● Exercises
[A] Duplicate the stretch of the article on Michael White's jailing in Iran from "Diary shows how" through "got much worse.".
[B] Recast the paragraph of the article on Michael White's jailing in Iran that opens with "A handwritten journal he wrote behind bars" as a short bulleted list that keeps its main facts.
[C] Answer these questions from the article on Michael White's jailing in Iran, marking your answers (i), (ii), (iii):
(i) In what month and year did White fly to Iran to visit the woman?
(ii) How many pages long is his manuscript?
(iii) In what country is White now trying to reassemble his life?

(Beginning of Document section)

Diary shows how quest for love landed Navy vet in Iran jail
WASHINGTON — Michael White’s longanticipated trip to Iran was already a disappointment. The love interest he’d gone to visit had stopped seeing him and he’d idled away hours in his hotel room by himself.
Then it got much worse.
On his final day, the car he and his tour guide were in was abruptly cut off by another vehicle with a passenger frantically waving his hands at them. He recalls three men getting out, one with a video camera, forcing him into their car and driving him to an office for questioning. From there, it was on to jail, where orange-tinted water spewed from the sink and shower and prison-issued dirty sandals proved useful in shoving sewer roaches in the bathroom into the toilet.
A handwritten journal he wrote behind bars — a copy of which was provided exclusively to The Associated Press — offers new details about his ordeal in Iran, which ended last June when the State Department secured the Navy veteran’s release. In it, he catalogues physical abuse from his jailers and taunts from fellow inmates while held on dubious allegations. He writes tenderly of the woman he visited even while likening himself to a mouse lured into a trap. And he brands himself a “political hostage,” held on pretextual charges to secure concessions from the U.S.
Seven months after his release, White is trying to reassemble his life in Mexico, unsure what comes next but eager to share his story.
“I don’t want the government of Iran to think that, ‘Oh, Mike White’s out of here, he’s going away, he’s going to be quiet,’” he said in a recent interview. “That’s not going to happen. Believe me, if only you understood the fear and anger inside of me as a result of what they did.”
The peculiar saga began in July 2018 when White flew to Iran to visit a woman he’d met years earlier in a Yahoo chat room and with whom he hoped to rekindle an on-off relationship that included two prior visits to the country. But the bond turned sour on the most recent trip when the woman stopped seeing him and encouraged him to return home earlier than he’d planned.
His 156-page manuscript is told from his own perspective with details that are vivid though sometimes difficult to corroborate. Iran’s mission to the United Nations did not respond to a request for comment. But according to the document, the men who arrested him pulled him into their car and drove him, blindfolded and handcuffed, to a building for questioning. His interrogator asked about his relationship with the woman, seeming to know details of her family, and telling White, vaguely, that some in Iran were concerned about his intentions there.

(End of Document section)
(Beginning of Records provided)

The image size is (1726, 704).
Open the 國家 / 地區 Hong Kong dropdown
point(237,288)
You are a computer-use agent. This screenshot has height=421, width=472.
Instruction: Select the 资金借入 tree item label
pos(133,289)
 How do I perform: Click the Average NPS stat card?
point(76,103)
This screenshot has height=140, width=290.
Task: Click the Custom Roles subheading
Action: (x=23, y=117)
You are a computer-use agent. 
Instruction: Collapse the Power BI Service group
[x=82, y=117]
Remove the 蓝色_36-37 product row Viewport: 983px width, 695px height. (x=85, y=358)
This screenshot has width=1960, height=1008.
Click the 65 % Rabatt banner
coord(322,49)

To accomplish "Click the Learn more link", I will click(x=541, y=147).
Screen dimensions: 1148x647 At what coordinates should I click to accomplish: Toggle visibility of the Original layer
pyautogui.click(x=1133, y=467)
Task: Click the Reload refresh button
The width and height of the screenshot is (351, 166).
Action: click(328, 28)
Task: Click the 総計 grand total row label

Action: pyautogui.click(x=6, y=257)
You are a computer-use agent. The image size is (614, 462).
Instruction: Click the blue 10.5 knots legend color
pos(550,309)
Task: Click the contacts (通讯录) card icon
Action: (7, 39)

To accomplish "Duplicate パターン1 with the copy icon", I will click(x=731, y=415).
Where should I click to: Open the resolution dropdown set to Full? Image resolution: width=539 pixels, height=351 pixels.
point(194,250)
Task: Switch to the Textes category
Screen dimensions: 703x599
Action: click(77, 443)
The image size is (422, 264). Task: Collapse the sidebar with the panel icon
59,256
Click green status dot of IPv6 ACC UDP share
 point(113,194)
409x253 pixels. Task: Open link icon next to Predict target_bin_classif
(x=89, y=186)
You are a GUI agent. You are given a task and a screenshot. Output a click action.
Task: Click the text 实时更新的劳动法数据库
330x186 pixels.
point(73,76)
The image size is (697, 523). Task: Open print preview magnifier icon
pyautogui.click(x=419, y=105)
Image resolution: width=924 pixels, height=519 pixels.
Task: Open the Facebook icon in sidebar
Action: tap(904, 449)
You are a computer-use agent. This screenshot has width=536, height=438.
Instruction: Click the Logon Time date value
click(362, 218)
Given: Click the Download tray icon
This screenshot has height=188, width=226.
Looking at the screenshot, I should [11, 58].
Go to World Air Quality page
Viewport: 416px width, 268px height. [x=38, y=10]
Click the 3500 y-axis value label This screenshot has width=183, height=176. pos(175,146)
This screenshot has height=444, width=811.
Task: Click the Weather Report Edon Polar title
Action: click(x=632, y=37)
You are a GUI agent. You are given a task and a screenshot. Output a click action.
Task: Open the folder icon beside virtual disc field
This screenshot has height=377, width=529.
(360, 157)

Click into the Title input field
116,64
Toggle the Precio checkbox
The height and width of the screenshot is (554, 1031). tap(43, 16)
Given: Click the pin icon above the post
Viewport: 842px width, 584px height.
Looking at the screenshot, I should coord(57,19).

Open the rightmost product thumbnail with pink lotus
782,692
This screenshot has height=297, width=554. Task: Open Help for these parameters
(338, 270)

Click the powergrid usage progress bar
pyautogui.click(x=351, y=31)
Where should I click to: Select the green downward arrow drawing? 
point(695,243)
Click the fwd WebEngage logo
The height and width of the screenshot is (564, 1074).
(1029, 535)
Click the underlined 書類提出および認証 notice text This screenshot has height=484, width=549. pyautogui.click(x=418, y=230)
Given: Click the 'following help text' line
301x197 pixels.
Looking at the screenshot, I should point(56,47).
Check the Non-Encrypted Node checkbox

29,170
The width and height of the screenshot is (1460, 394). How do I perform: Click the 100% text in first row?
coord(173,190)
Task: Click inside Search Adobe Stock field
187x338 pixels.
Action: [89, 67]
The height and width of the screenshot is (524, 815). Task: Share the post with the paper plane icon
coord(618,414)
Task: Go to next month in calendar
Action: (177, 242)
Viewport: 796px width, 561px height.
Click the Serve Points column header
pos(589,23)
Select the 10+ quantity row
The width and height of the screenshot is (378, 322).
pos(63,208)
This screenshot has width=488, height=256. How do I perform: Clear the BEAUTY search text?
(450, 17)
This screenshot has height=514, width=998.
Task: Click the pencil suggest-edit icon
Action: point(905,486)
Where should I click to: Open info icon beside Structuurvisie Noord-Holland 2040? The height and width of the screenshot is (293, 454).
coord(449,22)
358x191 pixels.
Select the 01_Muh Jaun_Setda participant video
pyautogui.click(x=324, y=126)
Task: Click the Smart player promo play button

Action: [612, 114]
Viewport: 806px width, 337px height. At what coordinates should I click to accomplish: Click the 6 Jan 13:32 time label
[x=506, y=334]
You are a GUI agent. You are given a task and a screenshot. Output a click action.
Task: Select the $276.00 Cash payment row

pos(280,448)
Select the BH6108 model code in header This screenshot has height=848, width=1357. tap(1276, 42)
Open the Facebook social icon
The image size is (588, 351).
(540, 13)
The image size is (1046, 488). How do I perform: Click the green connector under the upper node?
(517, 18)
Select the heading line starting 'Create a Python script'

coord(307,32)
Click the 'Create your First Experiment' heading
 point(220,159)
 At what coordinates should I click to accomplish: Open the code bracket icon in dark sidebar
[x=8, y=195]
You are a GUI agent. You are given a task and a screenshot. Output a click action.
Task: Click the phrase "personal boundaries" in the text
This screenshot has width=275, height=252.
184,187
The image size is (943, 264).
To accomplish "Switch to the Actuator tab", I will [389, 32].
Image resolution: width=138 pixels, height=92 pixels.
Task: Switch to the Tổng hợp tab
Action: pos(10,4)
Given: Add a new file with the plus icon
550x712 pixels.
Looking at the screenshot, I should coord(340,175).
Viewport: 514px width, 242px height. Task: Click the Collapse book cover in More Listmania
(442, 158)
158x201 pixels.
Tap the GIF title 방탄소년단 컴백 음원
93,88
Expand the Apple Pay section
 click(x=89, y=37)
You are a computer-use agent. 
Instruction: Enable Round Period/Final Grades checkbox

(End of Records provided)

● Answers to the problems
[A]
Diary shows how quest for love landed Navy vet in Iran jail
WASHINGTON — Michael White’s longanticipated trip to Iran was already a disappointment. The love interest he’d gone to visit had stopped seeing him and he’d idled away hours in his hotel room by himself.
Then it got much worse.

[B]
- White kept a handwritten journal while in jail, and The Associated Press was given an exclusive copy.
- It offers new details about his ordeal in Iran, which ended last June when the State Department secured his release.
- He records physical abuse from his jailers and taunts from fellow inmates while he was held on dubious allegations.
- He writes tenderly of the woman he visited but likens himself to a mouse lured into a trap.
- He calls himself a "political hostage," held on pretextual charges to secure concessions from the U.S.

[C]
(i) July 2018
(ii) 156 pages
(iii) Mexico